Agentic coding is simply the practice of working alongside AI to build software. Think of it like building a house - you're the architect with the vision and expertise, while the AI is your construction crew handling the detailed work:

You focus on high-level design and strategic decisions (the human strength)
The AI assistant handles implementation details and technical execution (the AI strength)
You review and refine the results, guiding the process

This 10x productivity multiplier means you spend less time coding repetitive patterns and more time on creative problem-solving.

Teaching AI to Build LLM Applications

How do we teach AI to build powerful LLM applications? Previous frameworks took the wrong approach - they create hard coded wrappers for specific applications like summarization, tagging, and web scraping that end up bewildering both human developers and AI assistants alike.

Our solution is elegantly simple: Documentation as the second codebase! Instead of hard coded wrappers, vibe code them in documentation. Pocket Flow provides just 100 lines of core building blocks, paired with clear documentation that teaches how to combine these blocks into powerful applications. We simply provide examples and let AI agents implement solutions on the fly. This documentation-as-code approach allows AI assistants to:

Master the fundamentals: Learn a small set of building blocks instead of drowning in complex wrappers
Build customized solutions: Generate implementations perfectly tailored to specific application needs
Focus on architecture: Think about system design rather than fighting framework limitations

We pass these "instruction manuals" directly to AI assistants as rule files (e.g., .cursorrules for cursor AI), giving them the knowledge to build sophisticated systems from simple components.

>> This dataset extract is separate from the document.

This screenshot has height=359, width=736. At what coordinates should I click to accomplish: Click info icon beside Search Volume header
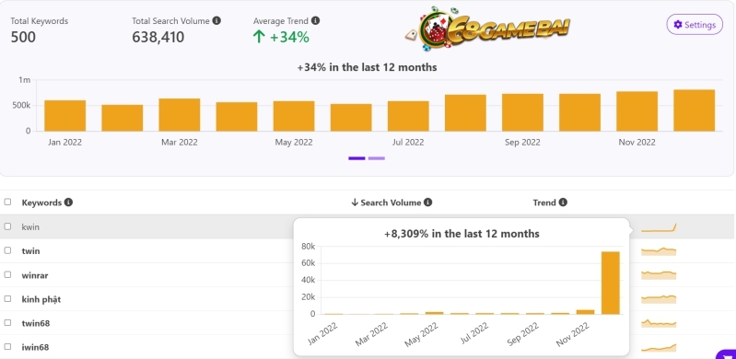pos(427,203)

The future vision is even more exciting: as Pocket Flow patterns spread through the developer ecosystem, they'll eventually be absorbed into future LLMs' training data. At that point, we won't even need explicit documentation - AI assistants will intrinsically understand these principles, making LLM application development truly frictionless.

For deeper exploration of this approach, visit: Agentic Coding: The Most Fun Way to Build LLM Apps or check out my YouTube channel for more tutorials.

Conclusion: Simplicity Is the Ultimate Sophistication

Pocket Flow strips away the complexity, offering just what you need: 100 lines of code that model LLM applications as simple directed graphs. No bloat, no magic, just transparent logic and complete control.

If you're tired of framework gymnastics and want to build your understanding from the ground up, Pocket Flow's minimalist approach lets you create powerful agents today while preparing for the agentic coding revolution of tomorrow.

Join our Discord community to connect with other developers building with Pocket Flow!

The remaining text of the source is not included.